Ben, who had found his dermospray, reached over and turned the volume back down with an angry tap. “She’s going to be upset that we weren’t there.”

“Nothing for it,” Kendi said. “We have more important things to do. You find that dermospray?”

“Yeah. Let’s just get this over with.”

With quick, jerky movements, Ben lay down on the bed, injected the drug, and closed his eyes. Kendi watched him worriedly. Ben’s face was as cold and hard as ice, and there was murder in his every move. Kendi didn’t blame Ben. Kendi himself would have given a lot to watch Sufur writhe on a spit. But the thought of gentle, quiet Ben killing Sufur turned his blood to ice.

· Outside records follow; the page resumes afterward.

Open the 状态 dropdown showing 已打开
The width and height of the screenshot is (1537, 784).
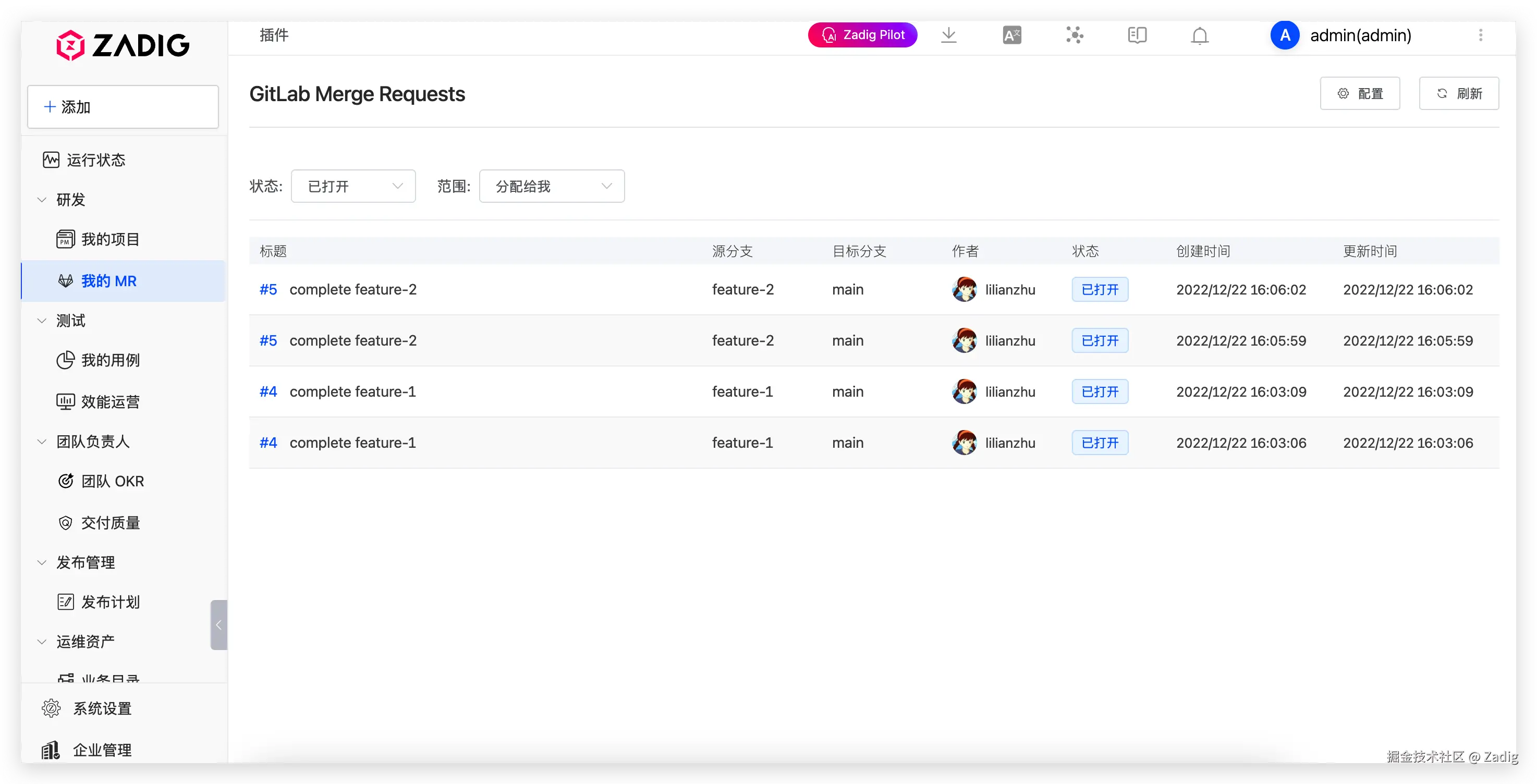[x=353, y=186]
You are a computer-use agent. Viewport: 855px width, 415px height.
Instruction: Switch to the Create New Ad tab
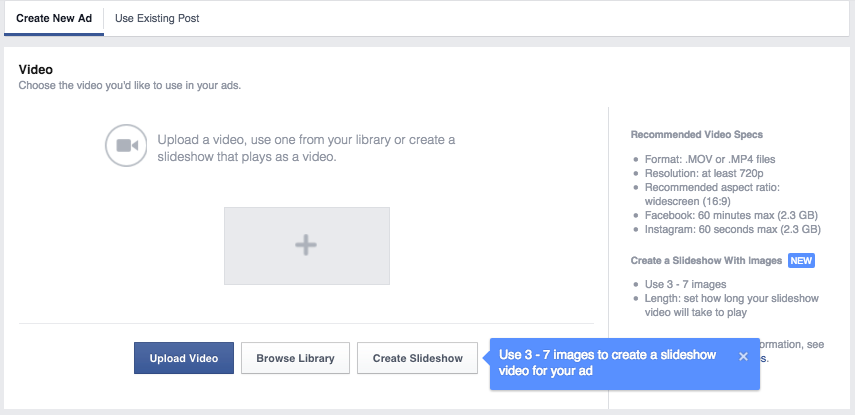[x=54, y=18]
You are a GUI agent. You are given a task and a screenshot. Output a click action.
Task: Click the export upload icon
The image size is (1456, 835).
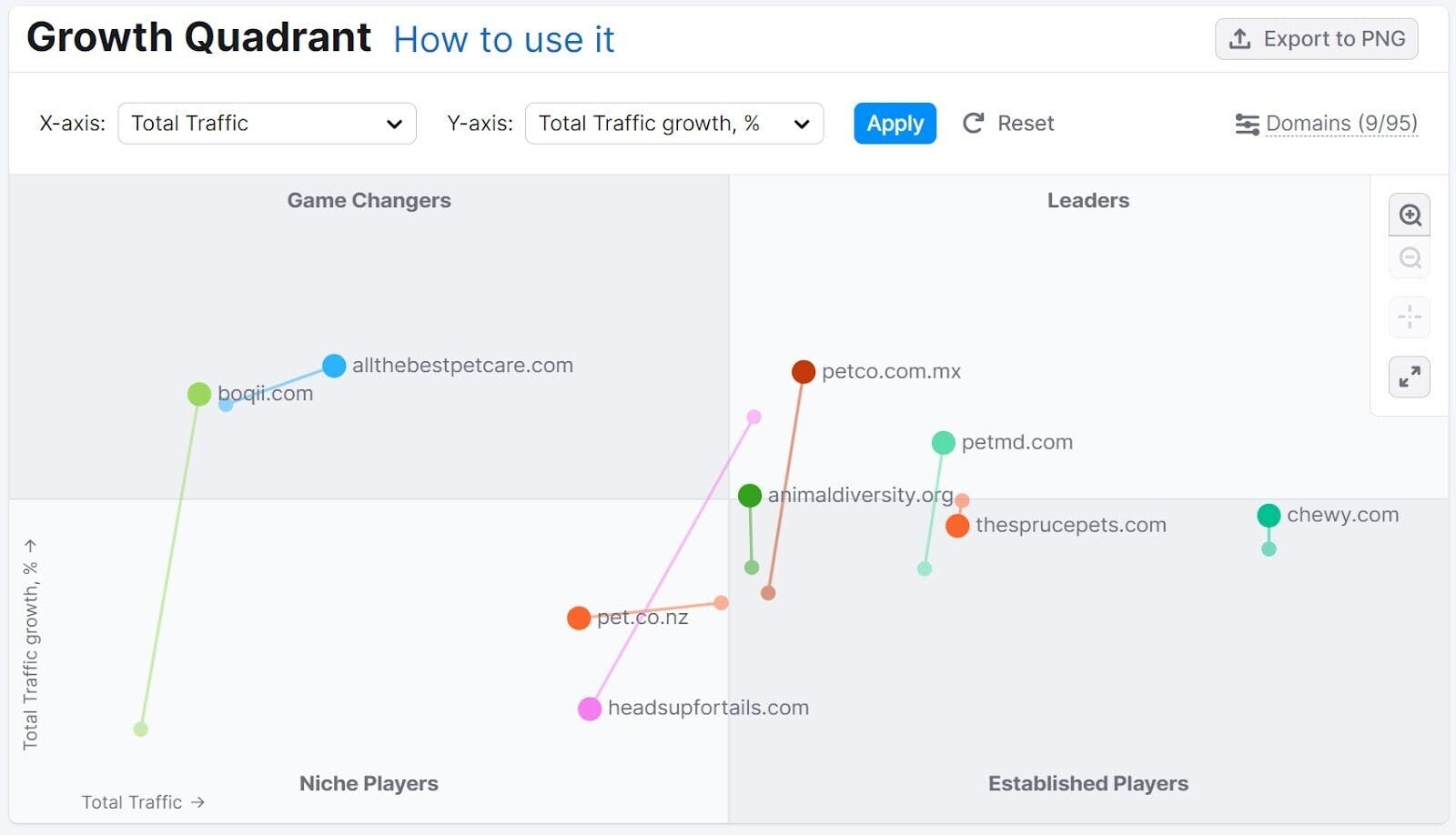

Was there any other way to make Sufur pay for his crimes? The police and the Guardians wouldn’t touch him. But perhaps Sufur had been bluffing about that. Ched-Pirasku had been Silenced by the Despair, and it was a good bet that he hadn’t known Sufur was funding his campaign. On the other hand, the knowledge that Sufur had helped Ched-Pirasku win the governorship would create a scandal, perhaps even a recall. Kendi grew a little excited. Perhaps this would be a way to get Salman into the governor’s mansion after all. Revealing that Sufur had been involved in both Foxglove’s and Ched-Pirasku’s campaigns would destroy both of their political careers, leaving only Salman left to take the governorship.